The Seattle company’s quarterly sales, compared to the previous year, have climbed by an average 29 percent during the last seven years.
Looking at that consistency, Mark Mahaney, an analyst with RBC Capital Markets, views the company as occupying a new investment category.
Just as Wall Street rewards makers of consumer staples — food and other essential items — with relatively high share prices because of their reliable growth, Amazon is what might be called an “internet staple.”
One difference: Amazon’s growth is much stronger than typical consumer-goods makers.
Microsoft posted its own solid quarter, exceeding analysts’ expectations and reaching a goal it promised Wall Street two years ago. Microsoft’s commercial cloud — Office 365, the Azure cloud-computing platform, and other software sold via the web to businesses — was humming along at the end of the quarter at a rate that, over a full year, would bring in $20.4 billion in revenue.

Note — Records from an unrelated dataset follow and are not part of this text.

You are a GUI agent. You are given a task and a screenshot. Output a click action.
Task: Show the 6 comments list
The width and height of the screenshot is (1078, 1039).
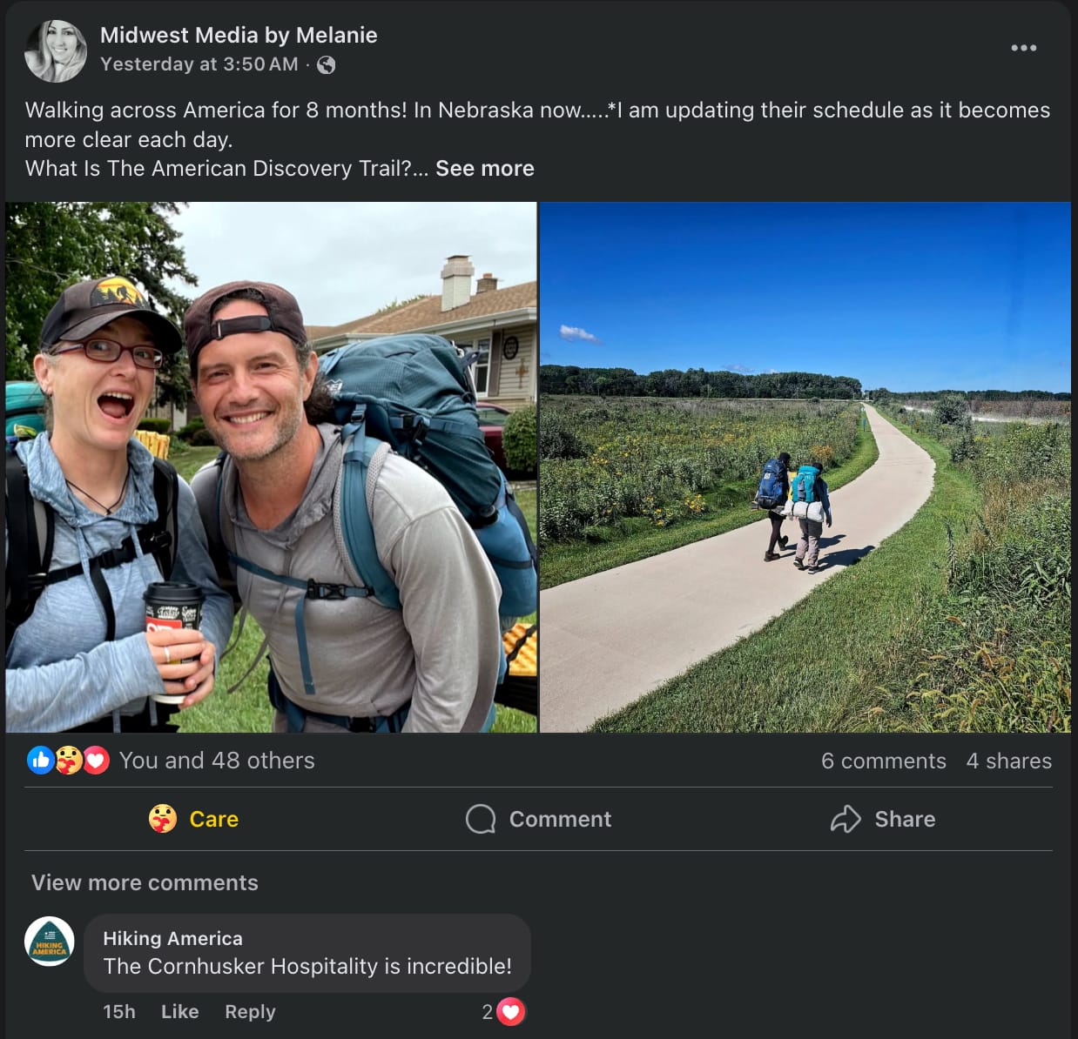[x=883, y=761]
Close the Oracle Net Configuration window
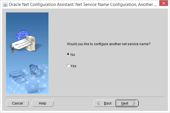Viewport: 170px width, 113px height. (163, 3)
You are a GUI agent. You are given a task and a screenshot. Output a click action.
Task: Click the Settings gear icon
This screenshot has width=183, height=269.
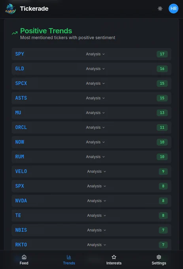click(x=159, y=257)
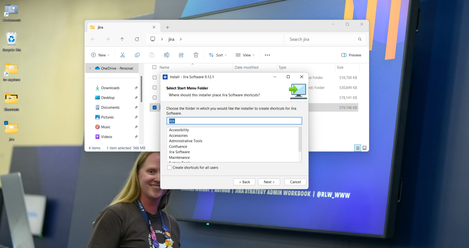Expand the New menu

100,55
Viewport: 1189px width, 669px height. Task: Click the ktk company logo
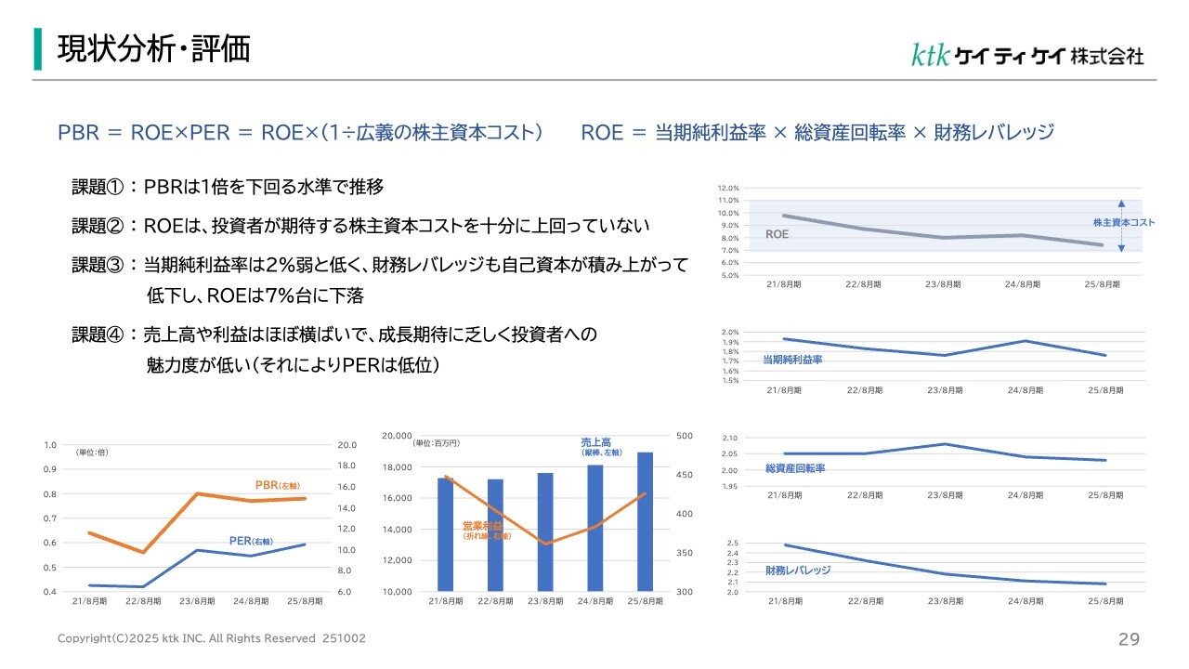1026,56
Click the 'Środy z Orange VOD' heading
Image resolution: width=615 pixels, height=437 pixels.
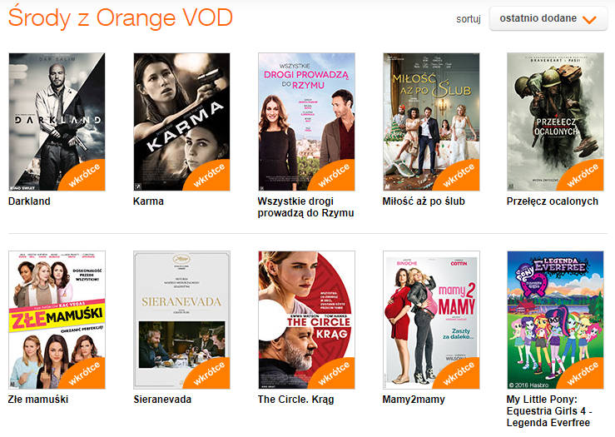[121, 18]
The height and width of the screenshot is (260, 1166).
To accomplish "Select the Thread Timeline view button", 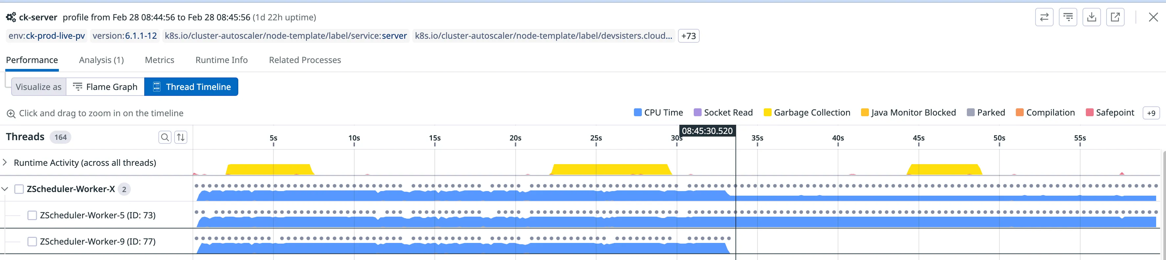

“The cloud story at Microsoft is showing no signs of abating,” said Daniel Ives, chief strategy officer with research firm GBH Insights. The company, he said, is “hitting on all cylinders.”
Microsoft also seemed on the verge of winning over one of its longtime skeptics.
John DiFucci — who’s tracked the company for years, currently for investment bank Jefferies — has long warned that Microsoft remained too dependent on Windows and Office sales tied to a crumbling personal- computer market.
Increasingly, that’s been a contrarian view, but DiFucci has held fast to his “underperform” rating on the company.
“Maybe this company has turned into the forward-looking behemoth and execution machine that everyone else on this planet has seen for a while now,” DiFucci wrote in a note to clients after Microsoft’s earnings. “The results sure seem to indicate so.”
Still, DiFucci is no bull. “We also think there is risk here.”
DiFucci raised his price target for Microsoft by $8 — to $57 a share, or 32 percent lower than the stock’s price Friday.